Wisnu pun menyampaikan kelompok keluarga miskin cenderung memiliki anggota rumah tangga lebih banyak dibanding kelas menengah atas. Hanya saja, menjadikan vasektomi sebagai syarat menerima bansos adalah kebijakan yang terlalu ekstrem, berisiko sosial, bahkan menimbulkan kesan pemaksaan terhadap kelompok rentan. “Niatnya mau membantu, tapi malah jadi eksklusivitas dalam sistem bantuan sosial. Padahal seharusnya kebijakannya inklusif dan berkeadilan,” ucapnya.
Jika kebijakan ini diimplementasikan, Wisnu mengkhawatirkan narasi yang akan berkembang menjadi diskriminatif dan koersif (paksaan) kontrasepsi. Kondisi tersebut pada akhirnya akan menurunkan kepercayaan publik terhadap program bansos dan program pemerintah lainnya kedepan.

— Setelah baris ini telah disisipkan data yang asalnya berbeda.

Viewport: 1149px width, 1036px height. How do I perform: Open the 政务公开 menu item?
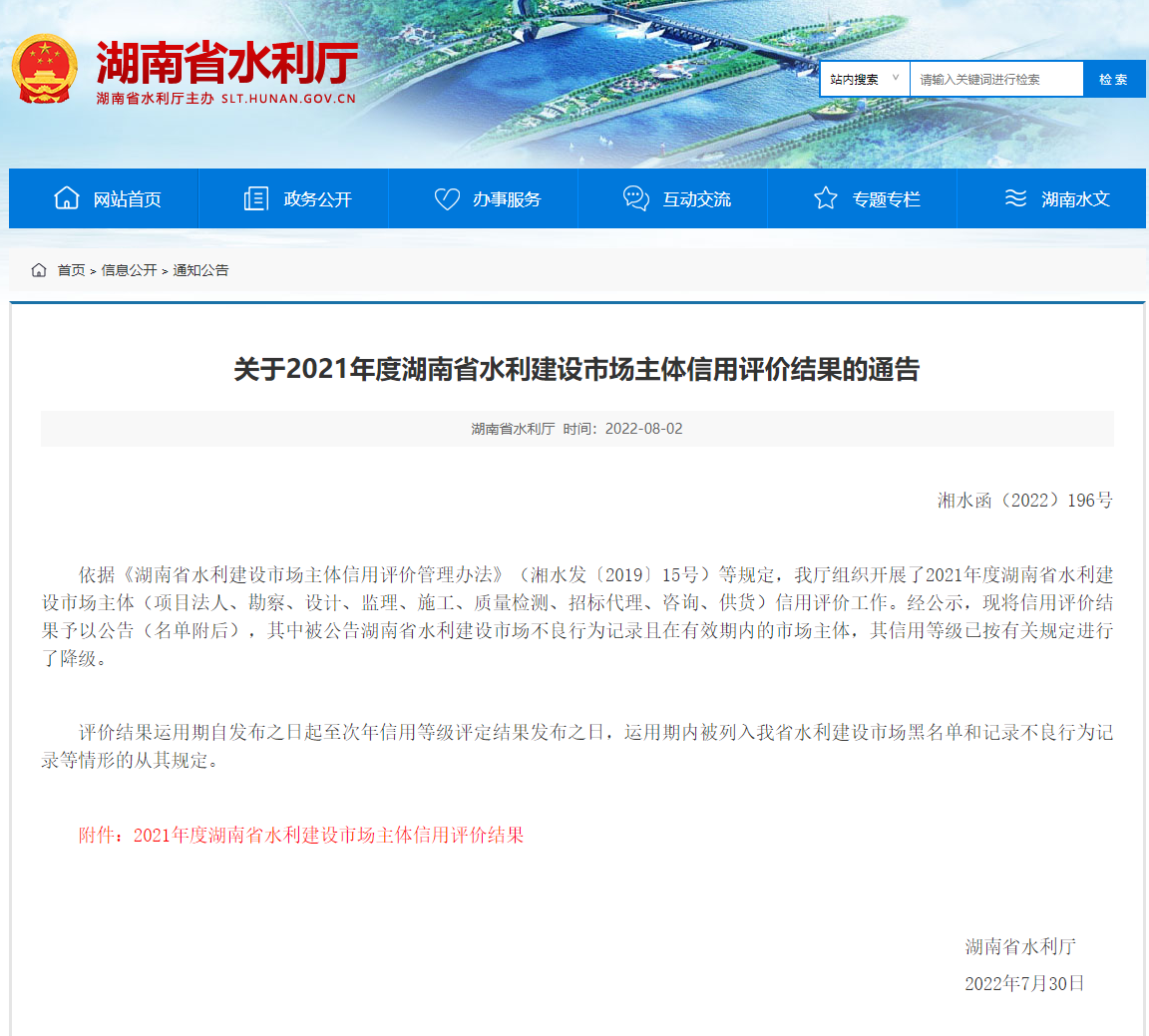coord(317,199)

Menurut Wisnu perlu kiranya menggencarkan kembali Keluarga Berencana. Pemerintah diharapkan menghidupkan kembali program Keluarga Berencana (KB) yang bersifat sukarela seperti di era Orde Baru. Ia menyebut pendekatan tersebut terbukti berhasil menurunkan angka kelahiran tanpa paksaan.
Disebutnya, banyak negara menggunakan pendekatan tidak langsung dalam menekan populasi penduduknya. Misalnya, di Amerika Serikat dan United Kingdom yang menerapkan kebijakan pembatasan tempat tinggal yang menyesuaikan jumlah kamar dengan jumlah penghuni. “DI US dan UK, dibatasi dgn tempat tinggal (2n+1). Rumah 2 kamar maksimal 5 orang. Selain itu, bisa edukasi keluarga berencana dan tawaran alternatif bentuk kontrasepsi lain,” imbuhnya.

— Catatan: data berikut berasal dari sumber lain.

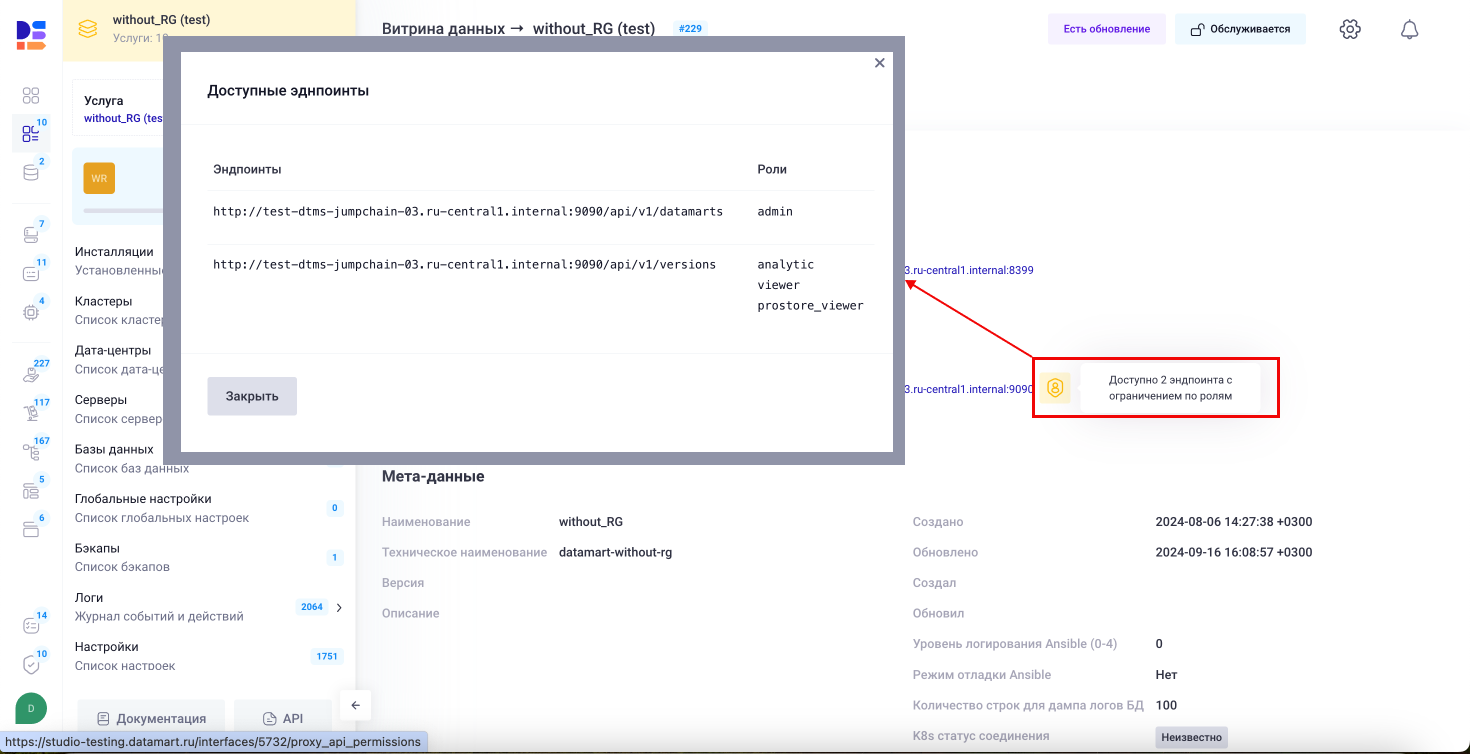Viewport: 1470px width, 754px height.
Task: Toggle the Обслуживается lock status
Action: pos(1240,29)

Dari sisi hak asasi manusia, Wisnu menegaskan bila hak reproduksi merupakan bagian dari hak dasar manusia yang tidak seharusnya diintervensi oleh negara. Menurutnya, negara tidak memiliki hak untuk memaksa warga menjalani tindakan medis seperti vasektomi. “Yang dibutuhkan adalah edukasi, insentif, dan sosialisasi,” ucapnya
Iapun mencontohkan India dan Tiongkok pernah menerapkan kebijakan serupa. Hanya saja kebijakan tersebut justru memunculkan berbagai persoalan sosial lanjutan seperti ketimpangan gender dan pelanggaran HAM. “Program satu anak di Tiongkok menghasilkan fenomena ‘missing girls’, dan di India terjadi protes besar-besaran saat dilakukan sterilisasi massal pada 1970-an,” jelasnya.
Wisnu juga mengingatkan kemungkinan potensi risiko moral hazard jika bansos dijadikan alat untuk memaksakan keputusan medis tertentu. Akan muncul praktik ilegal seperti surat vasektomi palsu atau klinik gelap.

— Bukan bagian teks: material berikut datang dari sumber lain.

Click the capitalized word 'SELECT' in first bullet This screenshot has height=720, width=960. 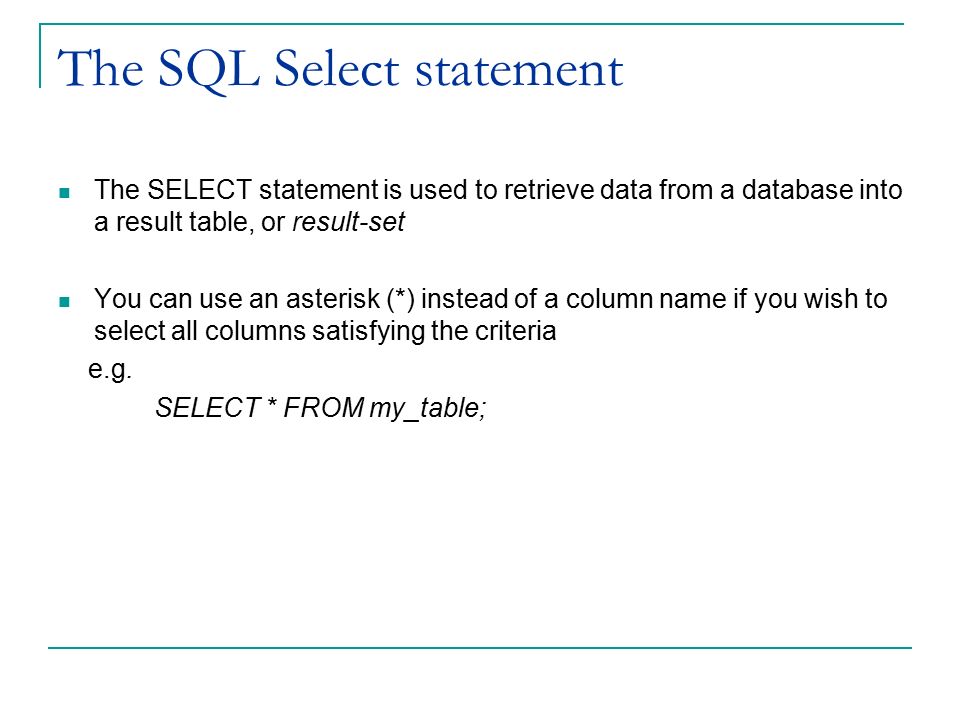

Untuk merancang kebijakan kependudukan yang manusiawi dan berkelanjutan, ia merekomendasikan pendekatan partisipatif dan berbasis edukasi. Misalnya dengan mendorong voluntary family planning, memberikan insentif untuk kepesertaan program keluarga berencana tersebut, edukasi reproduksi yang komprehensif, memperkuat perlindungan sosial, serta inovasi program seperti pemberian voucher kontrasepsi gratis atau sistem berbasis insentif sosial, untuk mencapai tujuan kependudukan tanpa paksaan.